- DONNÉES À TRAITER

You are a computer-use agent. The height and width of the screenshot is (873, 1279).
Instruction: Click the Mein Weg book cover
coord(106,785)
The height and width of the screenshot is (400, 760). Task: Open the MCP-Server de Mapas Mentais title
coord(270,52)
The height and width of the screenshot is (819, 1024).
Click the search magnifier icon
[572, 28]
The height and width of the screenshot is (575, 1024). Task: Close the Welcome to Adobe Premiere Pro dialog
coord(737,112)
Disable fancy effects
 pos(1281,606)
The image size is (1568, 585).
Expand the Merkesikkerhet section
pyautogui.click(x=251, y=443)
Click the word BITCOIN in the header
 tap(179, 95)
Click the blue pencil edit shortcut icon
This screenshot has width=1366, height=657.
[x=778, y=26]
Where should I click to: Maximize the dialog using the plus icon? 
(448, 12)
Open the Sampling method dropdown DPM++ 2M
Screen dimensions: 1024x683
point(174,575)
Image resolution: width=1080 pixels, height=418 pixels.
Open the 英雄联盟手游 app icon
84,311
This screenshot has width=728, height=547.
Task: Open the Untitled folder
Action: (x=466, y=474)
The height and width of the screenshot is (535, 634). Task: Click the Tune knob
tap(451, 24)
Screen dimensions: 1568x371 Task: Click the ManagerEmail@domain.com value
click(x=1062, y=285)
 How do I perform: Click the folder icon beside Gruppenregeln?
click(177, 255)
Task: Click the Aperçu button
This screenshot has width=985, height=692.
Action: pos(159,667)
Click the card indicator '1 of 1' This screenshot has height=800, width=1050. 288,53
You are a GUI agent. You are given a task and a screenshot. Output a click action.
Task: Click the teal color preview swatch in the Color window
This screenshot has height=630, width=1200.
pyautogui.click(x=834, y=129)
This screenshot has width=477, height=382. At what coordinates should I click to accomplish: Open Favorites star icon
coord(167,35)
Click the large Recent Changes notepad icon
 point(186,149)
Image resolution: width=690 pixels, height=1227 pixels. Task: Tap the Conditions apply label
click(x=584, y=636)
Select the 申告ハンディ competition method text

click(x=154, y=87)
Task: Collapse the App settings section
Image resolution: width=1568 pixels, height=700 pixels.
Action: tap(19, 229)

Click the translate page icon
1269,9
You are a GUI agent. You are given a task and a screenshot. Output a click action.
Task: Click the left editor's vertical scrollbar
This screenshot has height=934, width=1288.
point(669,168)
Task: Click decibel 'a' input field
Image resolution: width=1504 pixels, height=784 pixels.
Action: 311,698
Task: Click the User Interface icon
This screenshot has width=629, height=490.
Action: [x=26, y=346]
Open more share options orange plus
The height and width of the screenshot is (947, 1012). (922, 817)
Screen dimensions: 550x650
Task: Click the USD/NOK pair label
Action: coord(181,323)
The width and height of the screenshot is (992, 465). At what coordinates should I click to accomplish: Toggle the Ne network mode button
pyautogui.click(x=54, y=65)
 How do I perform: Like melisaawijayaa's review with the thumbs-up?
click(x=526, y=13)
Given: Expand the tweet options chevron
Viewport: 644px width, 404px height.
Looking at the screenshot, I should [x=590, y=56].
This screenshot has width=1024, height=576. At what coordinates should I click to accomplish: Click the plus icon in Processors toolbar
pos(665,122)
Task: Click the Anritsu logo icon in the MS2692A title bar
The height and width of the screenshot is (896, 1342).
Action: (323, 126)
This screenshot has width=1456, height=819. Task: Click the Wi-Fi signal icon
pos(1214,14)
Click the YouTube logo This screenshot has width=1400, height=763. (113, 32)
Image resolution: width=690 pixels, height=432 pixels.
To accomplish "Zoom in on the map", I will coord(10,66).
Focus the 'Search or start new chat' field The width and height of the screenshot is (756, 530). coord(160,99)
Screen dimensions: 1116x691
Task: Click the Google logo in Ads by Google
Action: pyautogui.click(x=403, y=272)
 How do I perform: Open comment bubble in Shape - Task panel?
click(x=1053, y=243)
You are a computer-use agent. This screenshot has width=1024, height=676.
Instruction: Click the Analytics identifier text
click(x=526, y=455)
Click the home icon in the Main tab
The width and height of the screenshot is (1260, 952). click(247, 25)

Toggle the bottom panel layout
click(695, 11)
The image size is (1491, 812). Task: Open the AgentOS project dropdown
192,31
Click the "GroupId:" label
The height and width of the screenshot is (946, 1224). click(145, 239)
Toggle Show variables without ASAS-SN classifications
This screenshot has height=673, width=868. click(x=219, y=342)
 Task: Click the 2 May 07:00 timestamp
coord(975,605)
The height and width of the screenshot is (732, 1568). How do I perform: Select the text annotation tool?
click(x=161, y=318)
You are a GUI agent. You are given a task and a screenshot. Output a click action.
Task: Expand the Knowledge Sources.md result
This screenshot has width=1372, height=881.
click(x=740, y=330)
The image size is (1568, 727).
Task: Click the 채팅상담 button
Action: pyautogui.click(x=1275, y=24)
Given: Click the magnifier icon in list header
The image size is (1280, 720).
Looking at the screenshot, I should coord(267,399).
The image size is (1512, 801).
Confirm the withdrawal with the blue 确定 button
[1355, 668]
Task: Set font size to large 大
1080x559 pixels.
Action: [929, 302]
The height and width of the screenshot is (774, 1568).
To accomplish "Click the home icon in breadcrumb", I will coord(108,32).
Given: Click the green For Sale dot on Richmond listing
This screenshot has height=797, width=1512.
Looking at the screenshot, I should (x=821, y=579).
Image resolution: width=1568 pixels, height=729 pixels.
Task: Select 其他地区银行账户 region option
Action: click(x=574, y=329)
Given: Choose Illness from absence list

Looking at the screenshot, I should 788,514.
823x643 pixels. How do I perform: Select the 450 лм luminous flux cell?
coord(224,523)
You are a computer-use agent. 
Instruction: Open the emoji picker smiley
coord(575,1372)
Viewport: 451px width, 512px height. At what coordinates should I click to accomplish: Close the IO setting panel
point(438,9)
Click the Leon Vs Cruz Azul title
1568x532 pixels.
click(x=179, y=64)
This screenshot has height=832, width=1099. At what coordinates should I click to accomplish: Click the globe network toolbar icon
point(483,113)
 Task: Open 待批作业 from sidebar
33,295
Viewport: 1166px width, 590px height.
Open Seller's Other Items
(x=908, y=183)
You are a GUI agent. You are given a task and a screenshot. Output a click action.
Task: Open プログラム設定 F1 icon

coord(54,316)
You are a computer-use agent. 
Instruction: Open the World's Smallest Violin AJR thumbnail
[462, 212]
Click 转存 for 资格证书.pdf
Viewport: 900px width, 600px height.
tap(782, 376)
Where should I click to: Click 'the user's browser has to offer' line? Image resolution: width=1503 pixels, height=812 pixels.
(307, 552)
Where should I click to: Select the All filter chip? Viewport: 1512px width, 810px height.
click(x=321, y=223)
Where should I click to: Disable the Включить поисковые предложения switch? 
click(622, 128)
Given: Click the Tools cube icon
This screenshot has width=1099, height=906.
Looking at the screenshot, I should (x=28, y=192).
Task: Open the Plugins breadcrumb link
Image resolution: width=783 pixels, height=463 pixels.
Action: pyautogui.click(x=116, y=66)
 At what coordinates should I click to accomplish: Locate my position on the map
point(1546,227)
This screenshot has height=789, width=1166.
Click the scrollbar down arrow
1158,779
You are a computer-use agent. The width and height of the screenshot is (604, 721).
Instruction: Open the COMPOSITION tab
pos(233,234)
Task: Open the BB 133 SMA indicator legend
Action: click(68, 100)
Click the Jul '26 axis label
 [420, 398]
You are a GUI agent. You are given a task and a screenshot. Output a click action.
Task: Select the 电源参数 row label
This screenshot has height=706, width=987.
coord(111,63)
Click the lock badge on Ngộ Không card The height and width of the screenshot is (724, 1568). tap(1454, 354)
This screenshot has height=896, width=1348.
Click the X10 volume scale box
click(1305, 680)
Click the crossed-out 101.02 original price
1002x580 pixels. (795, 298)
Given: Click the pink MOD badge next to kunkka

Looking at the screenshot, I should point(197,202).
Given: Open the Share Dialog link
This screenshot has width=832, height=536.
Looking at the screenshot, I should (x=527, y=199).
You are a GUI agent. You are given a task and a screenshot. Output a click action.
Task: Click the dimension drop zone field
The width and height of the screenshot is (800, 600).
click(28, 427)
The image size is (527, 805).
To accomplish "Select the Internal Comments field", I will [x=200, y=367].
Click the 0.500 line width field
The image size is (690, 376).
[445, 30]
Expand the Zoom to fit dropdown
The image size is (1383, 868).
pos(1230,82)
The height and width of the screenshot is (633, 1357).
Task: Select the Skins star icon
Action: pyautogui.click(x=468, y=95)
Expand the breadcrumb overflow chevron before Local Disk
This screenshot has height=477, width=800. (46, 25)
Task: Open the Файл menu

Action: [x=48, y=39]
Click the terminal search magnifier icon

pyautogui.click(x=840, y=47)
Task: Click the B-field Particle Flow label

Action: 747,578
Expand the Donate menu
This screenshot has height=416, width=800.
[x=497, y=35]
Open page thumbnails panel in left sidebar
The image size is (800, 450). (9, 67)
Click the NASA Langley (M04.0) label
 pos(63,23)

- CONSIGNES DE TRAVAIL
Transforme en liste numérotée la partie qui commence à la ligne contenant « Given: Choose Illness from absence list » et finit à la ligne contenant « point(438,9) », ces deux lignes comprises. Laisse de côté les lignes vides.

- RÉPONSE RÉDIGÉE
1. Given: Choose Illness from absence list
2. Looking at the screenshot, I should 788,514.
3. 823x643 pixels. How do I perform: Select the 450 лм luminous flux cell?
4. coord(224,523)
5. You are a computer-use agent. 
6. Instruction: Open the emoji picker smiley
7. coord(575,1372)
8. Viewport: 451px width, 512px height. At what coordinates should I click to accomplish: Close the IO setting panel
9. point(438,9)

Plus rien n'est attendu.